ビュレットは、メーカーの指示に従って定期的にメンテナンスする必要があります。メトロームは以下の手順を推奨しています:
- 滴定の休止時間が短い場合は、シリンダーに滴定溶液を充填しておくことを推奨します。(特に OMNIS の場合は)
- その日の作業の終わりに、純水でビュレットを洗浄します。
- シリンダー・ユニットのセンターリング・チューブとシリンダー・ディスクにグリスを塗布します。
ビュレットの取扱説明書も確認してください。そこにはビュレットの長寿命化につながる最も重要なポイントが記載されています。
代替法としての温度滴定
電位差滴定法による非水滴定に代わる方法として、測定するサンプルによっては、温度滴定法(TET)があります。温度滴定は、非常に感度の高いサーミスタ(温度センサー)を用いて、滴定溶液とサンプル成分の発熱反応または吸熱反応を利用して滴定を行います。
電位差滴定法と比較した 温度滴定法(TET)のメリットは、調整や電極内部液の補充を必要としないメンテナンスフリーの温度センサーを用いることにあります。温度滴定法の詳細については、以下の以前のコラムをご覧ください。

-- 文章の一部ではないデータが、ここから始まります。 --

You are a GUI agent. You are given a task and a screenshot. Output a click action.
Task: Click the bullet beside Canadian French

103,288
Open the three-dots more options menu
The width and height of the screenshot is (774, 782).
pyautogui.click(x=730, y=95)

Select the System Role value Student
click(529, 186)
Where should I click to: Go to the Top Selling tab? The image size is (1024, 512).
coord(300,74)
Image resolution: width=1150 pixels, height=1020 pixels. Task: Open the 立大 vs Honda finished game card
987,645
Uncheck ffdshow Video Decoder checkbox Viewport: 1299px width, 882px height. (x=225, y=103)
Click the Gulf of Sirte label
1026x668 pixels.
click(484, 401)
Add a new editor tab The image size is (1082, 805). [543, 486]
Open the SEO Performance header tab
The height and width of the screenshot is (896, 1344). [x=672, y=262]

Thermometric titration – the missing piece of the puzzle
Fast determination of acid and base number by thermometric titration
Multiparameter analysis in fertilizers by thermometric titration
まとめ
このコラムが、非水溶液滴定の際に遭遇する主な問題についての情報をご提供できいればと願っています。まず、静電気の影響が排除されていることを確認してください。これにより、トラブルシューティングの時間を大幅に節約することができます。次に、滴定前、滴定中、滴定後に電極を正しく準備してそして手当します。その日の最初の滴定の前には、必ず電極をコンディショニングしてください!
ここで特に重要なのは、使用する予定の溶媒です。極性溶媒の場合は、電極を純水でコンデショニングします。無水酢酸のような非極性溶媒を使用する場合は、まず電極の水和層を脱水する必要があります。測定の間には、電極を適切な溶媒で洗浄し、時々、ダイアフラムを持ち上げて、電極内部液を少し流出させてください。
最後に、ビュレットのお手入れも大切に行ってください。定期的にメンテナンスし、必要な場合はいつでも交換してください。このアドバイスがあれば、非水滴定を簡単に行うことができます!